= YOUR ASSIGNMENT =
Where does the word "icon" appear in the data? Copy every line that holds it.

= DATA PROVIDED =
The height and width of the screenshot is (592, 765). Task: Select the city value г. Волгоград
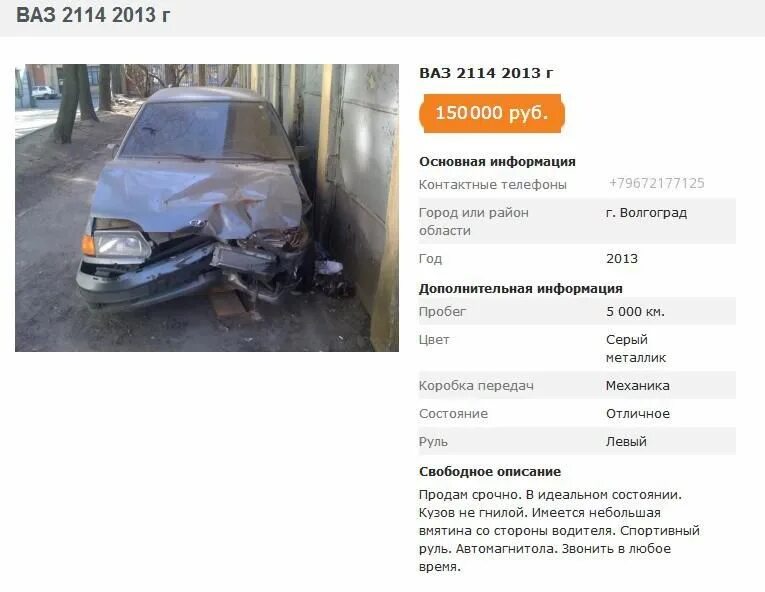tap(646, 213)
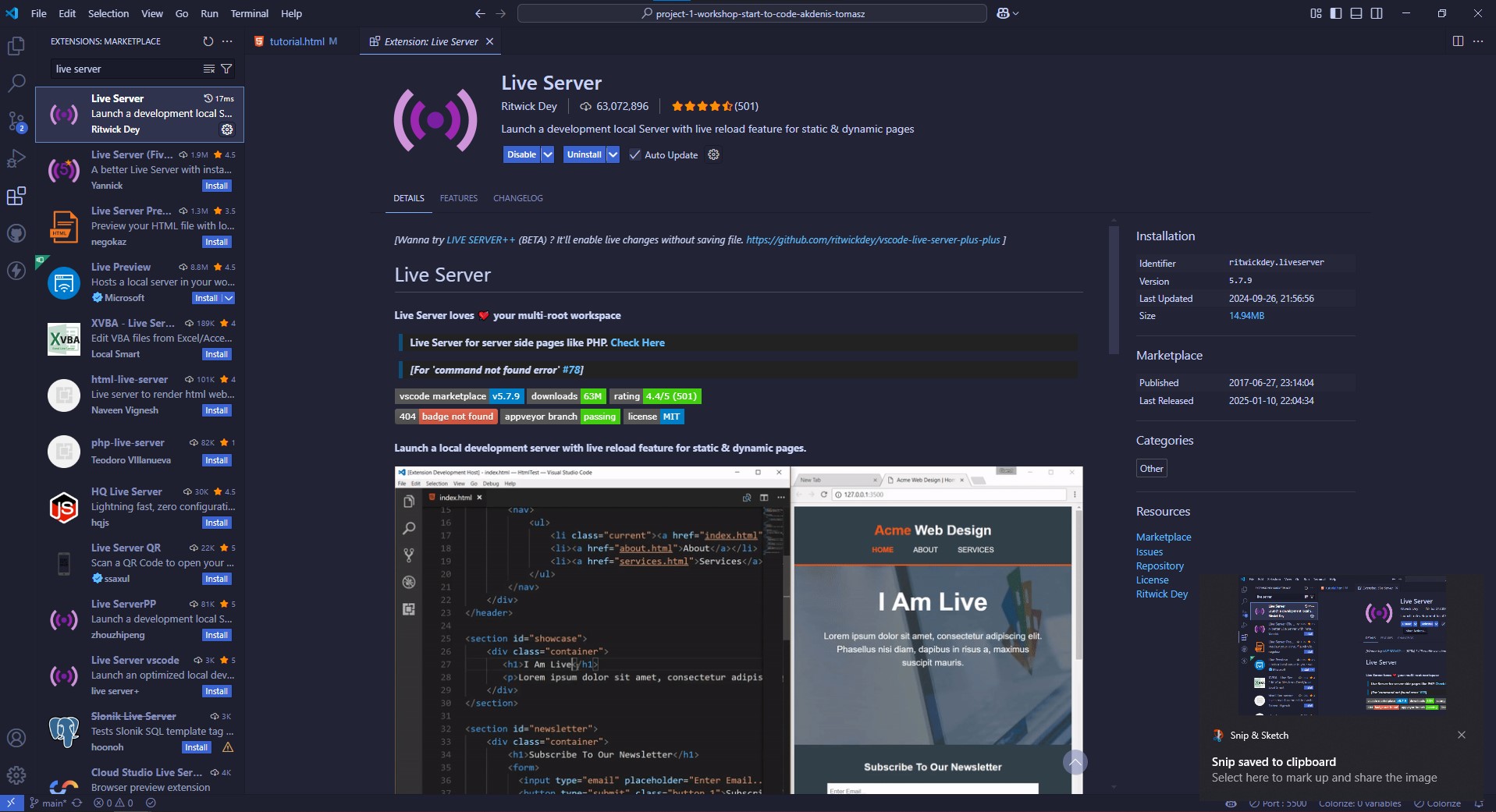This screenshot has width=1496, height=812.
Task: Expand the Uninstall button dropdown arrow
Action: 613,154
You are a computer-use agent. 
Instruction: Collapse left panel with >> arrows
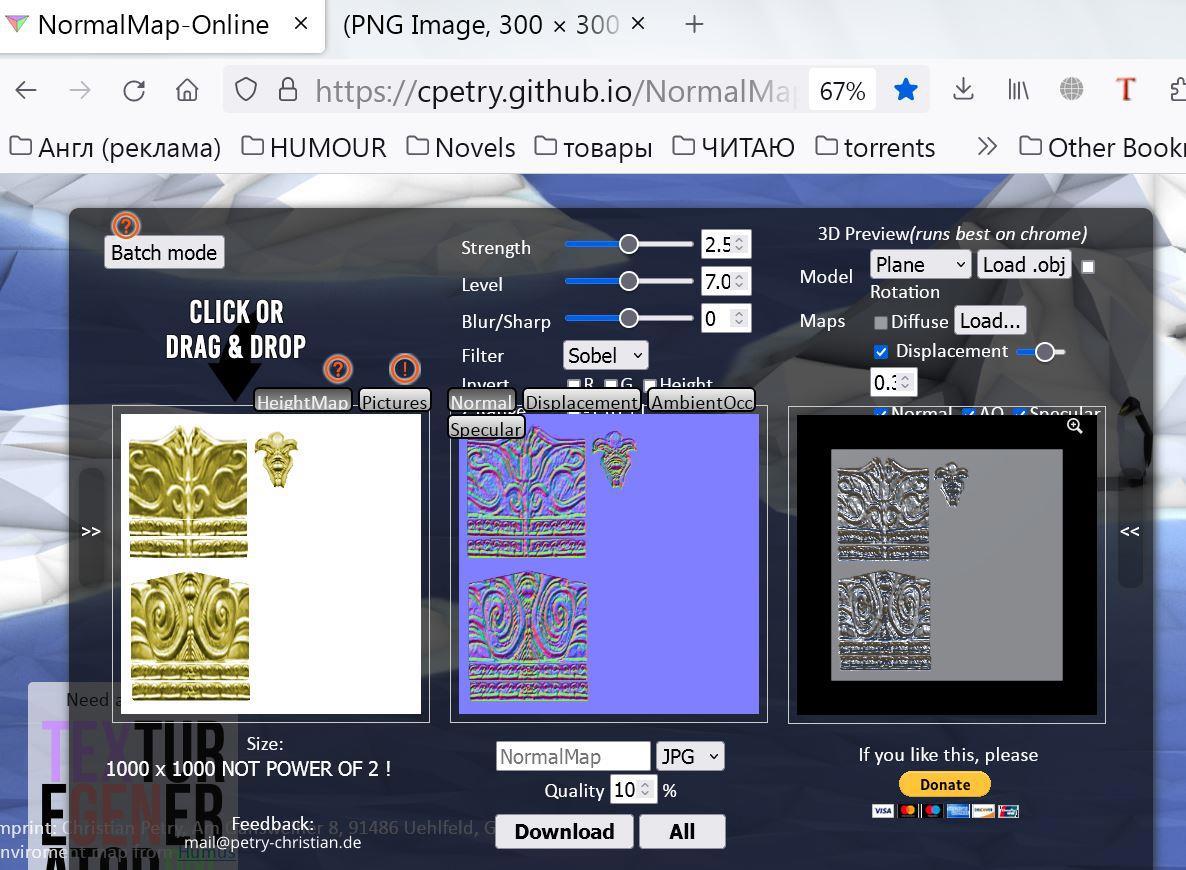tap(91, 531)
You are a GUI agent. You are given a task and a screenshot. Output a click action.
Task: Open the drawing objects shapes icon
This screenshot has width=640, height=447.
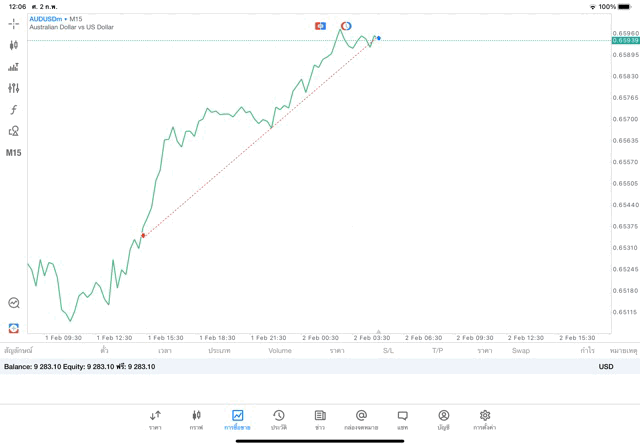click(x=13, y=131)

* * *

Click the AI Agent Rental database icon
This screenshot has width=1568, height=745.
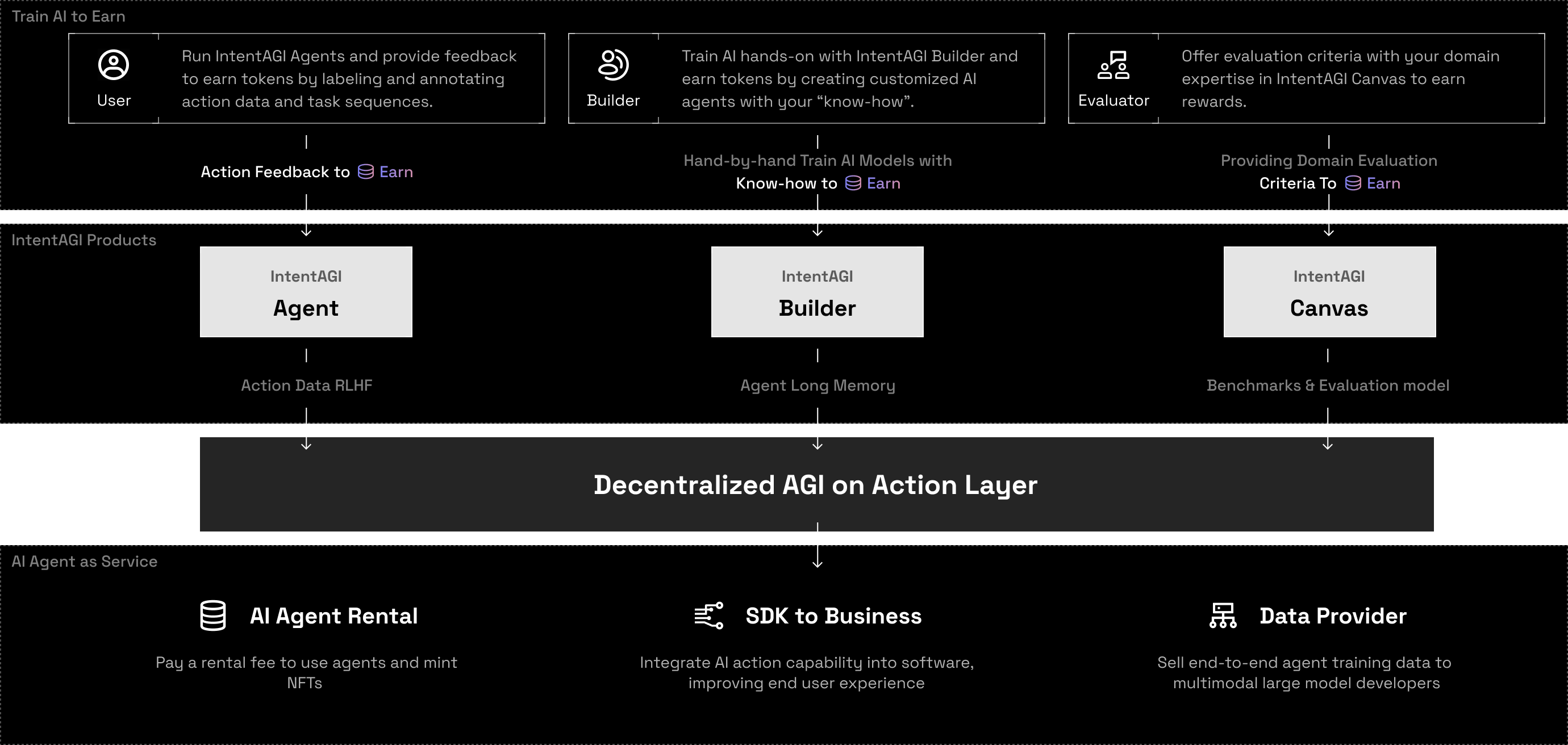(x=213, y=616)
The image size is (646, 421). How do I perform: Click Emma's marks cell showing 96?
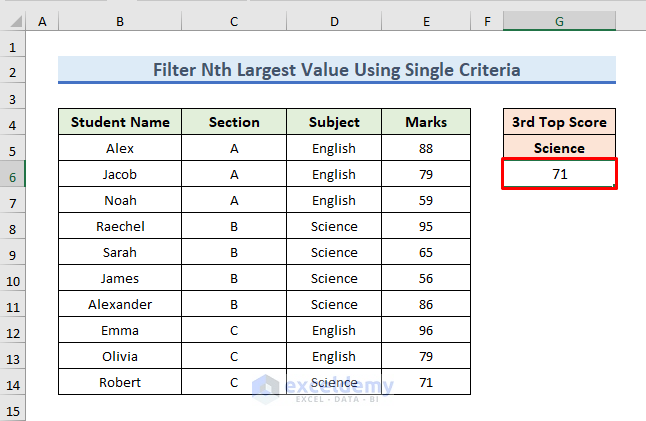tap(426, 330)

==

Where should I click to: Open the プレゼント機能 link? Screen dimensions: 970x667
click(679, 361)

= EXERCISE RESULT =
Task: Open the drawing objects shapes icon
Click the AI Agent Rental database icon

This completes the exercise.